More information can be found by reading the sign, pictured above.
The basement showcases a vast range of Indian artefacts
If you take the steps that go down to the right before entering the main hall, you’ll find an absolute treasure trove of authentic Indian artefacts.
Lunartique is packed with a vibrant mix of Indian textiles, wedding tiaras and jewellery, chandeliers, stained glass and funky clothes.
Run by Helen Christini, all textiles in the shop are imported from India and the shop also doubles up as her own studio.

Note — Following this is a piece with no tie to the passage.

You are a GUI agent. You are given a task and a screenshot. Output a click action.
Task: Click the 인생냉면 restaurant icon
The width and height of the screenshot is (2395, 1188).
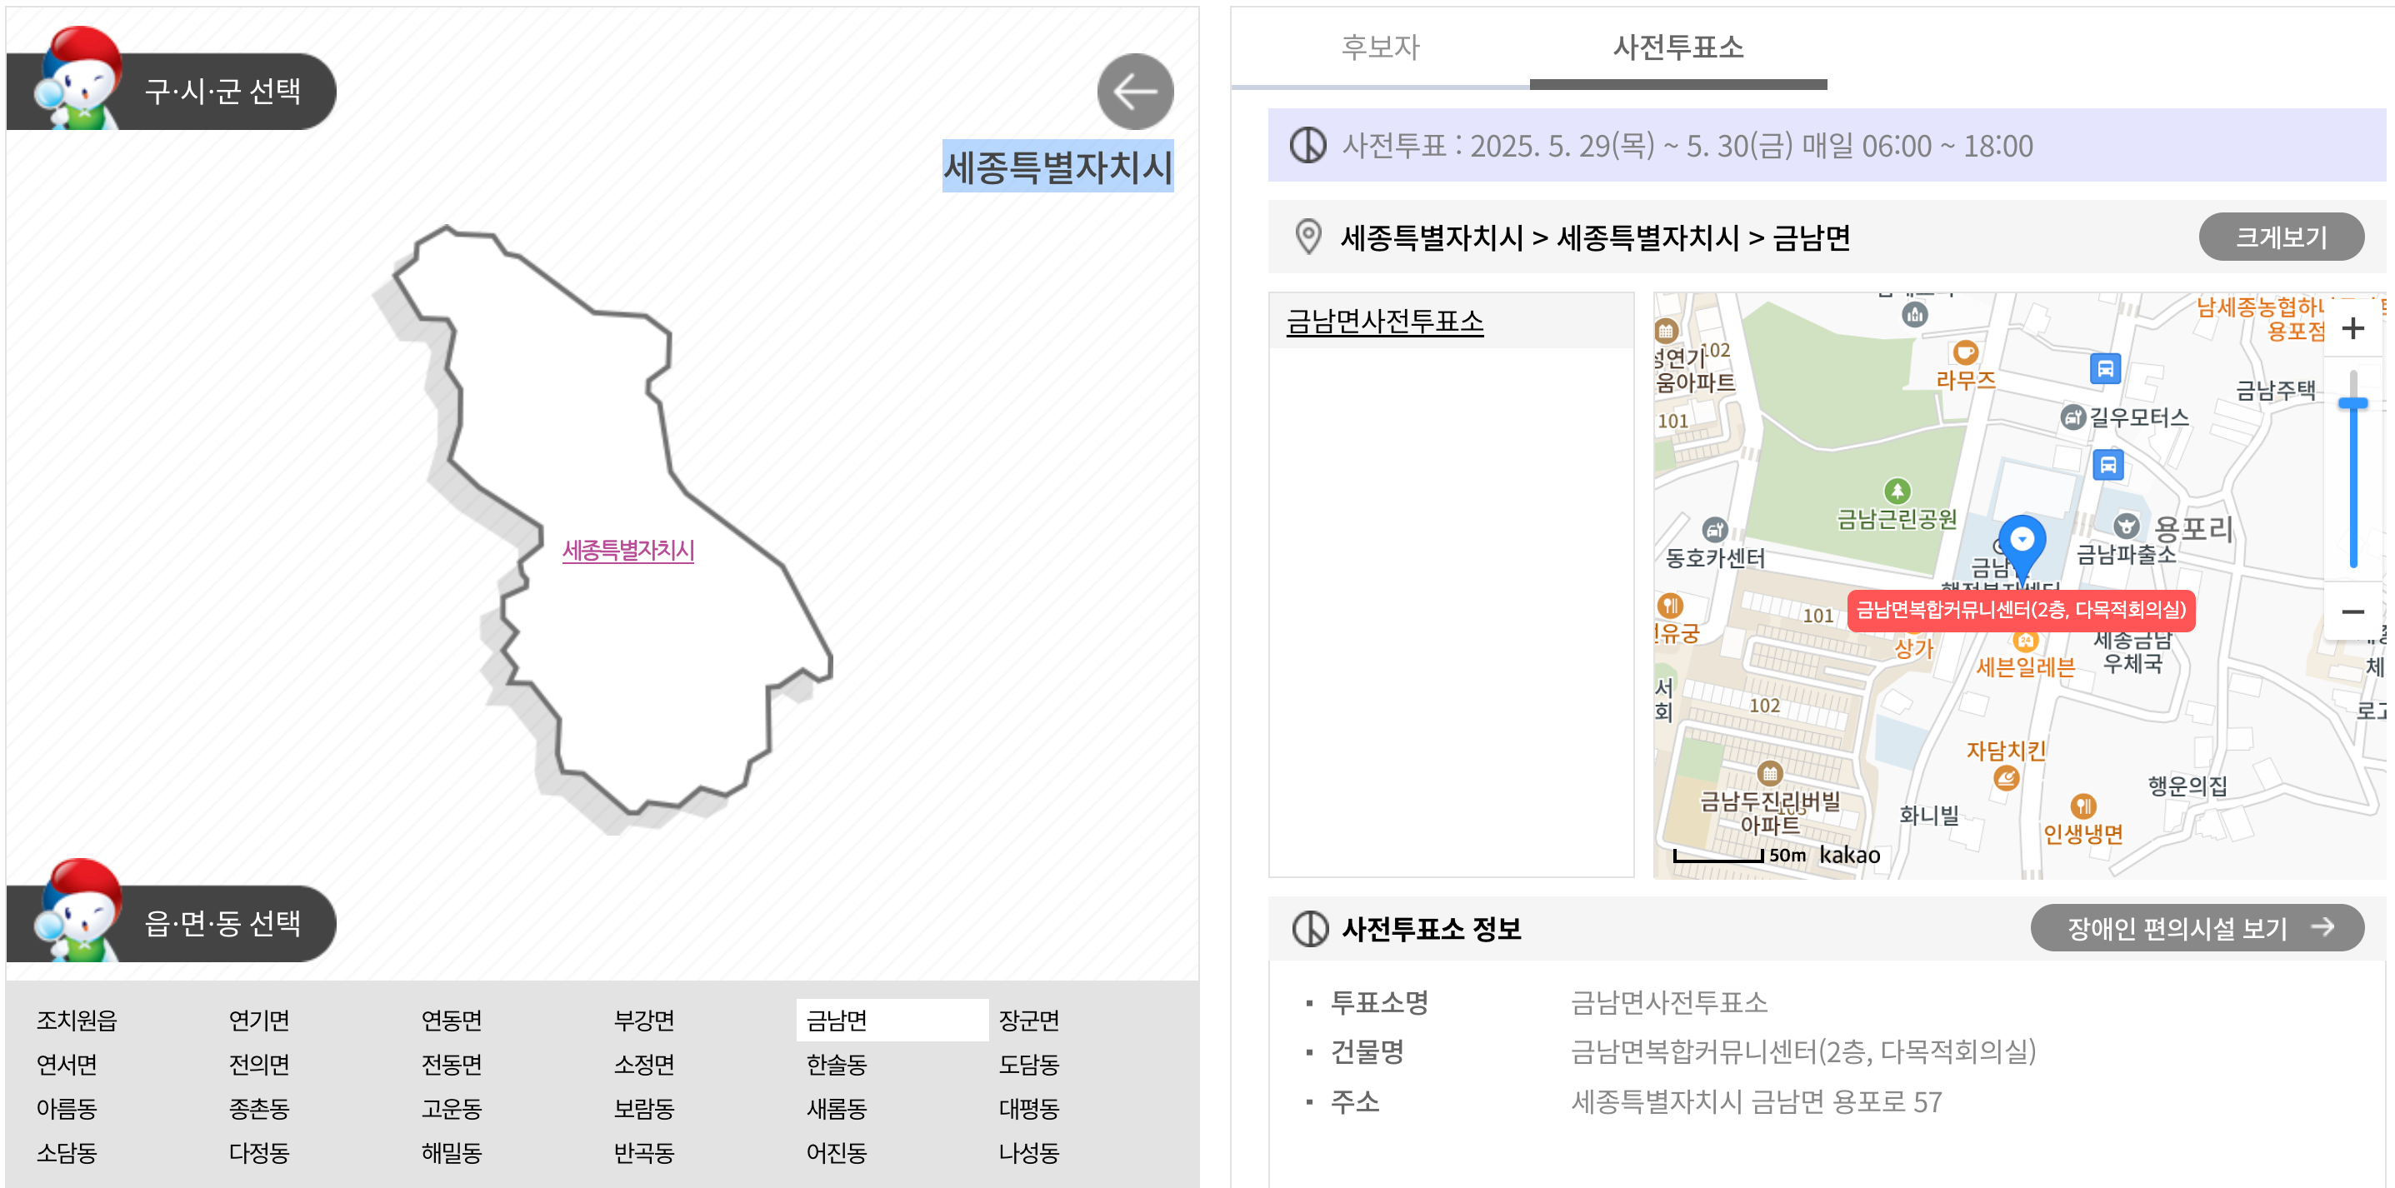[2083, 806]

It’s well worth popping in, if only to admire the craftsmanship.
It’s home to Bristol’s oldest sweet shop
Treasure Chest Sweets
Treasure Island Sweets is exactly what you want from a sweet shop – a vast amount of sweets stored in countless jars lining the walls, giving it a very traditional look.
Established in 2003, it sells all manner of retro sweets, liquorice, ice cream, American candy, gluten and sugar free sweets and more.
Owners Wesley and Toni Thorne also make up gift sweet hampers and stock a variety of confectionery for weddings and events.
As well as two of Bristol’s oldest pubs
The Crown pub in St Nicholas Market
(Image: jon Kent/Bristol Live)
The Crown and The Rummer Hotel date back to 1741 and 1742 respectively, making them two of the oldest pubs in Bristol.
With a secret venue in its basement, The Crown has been taken on by a new owner who hopes to reopen with a new look this autumn.
The Rummer was the location of the first ever Freemasons meeting in 1735, and is a hit especially with gin lovers thanks to its huge range of the juniper-based drink.
It has one of the South West’s oldest bookshops
Beware Of The Leopard Books
Beware of the Leopards Books is Bristol’s biggest and longest established bookshop, and one of the oldest in the South West.
Run by David Jackson, the shop is home to a whopping collection of 25,000 second-hand books.
With two sites facing each other, one full of every kind of fiction and the other with everything else including history, transport and academic subjects, it’s a bookworm’s dream.
There are three record shops there
Wanted Records – one of four in the market
There can’t be many places in the UK that are better for vinyl shopping than St Nicholas Market.
Payback, Wanted and The Rock Shop all offer something different and cover a huge range of genres, with Payback specialising in dub and reggae, Wanted on older, rarer releases and The Rock Shop on rock, obviously.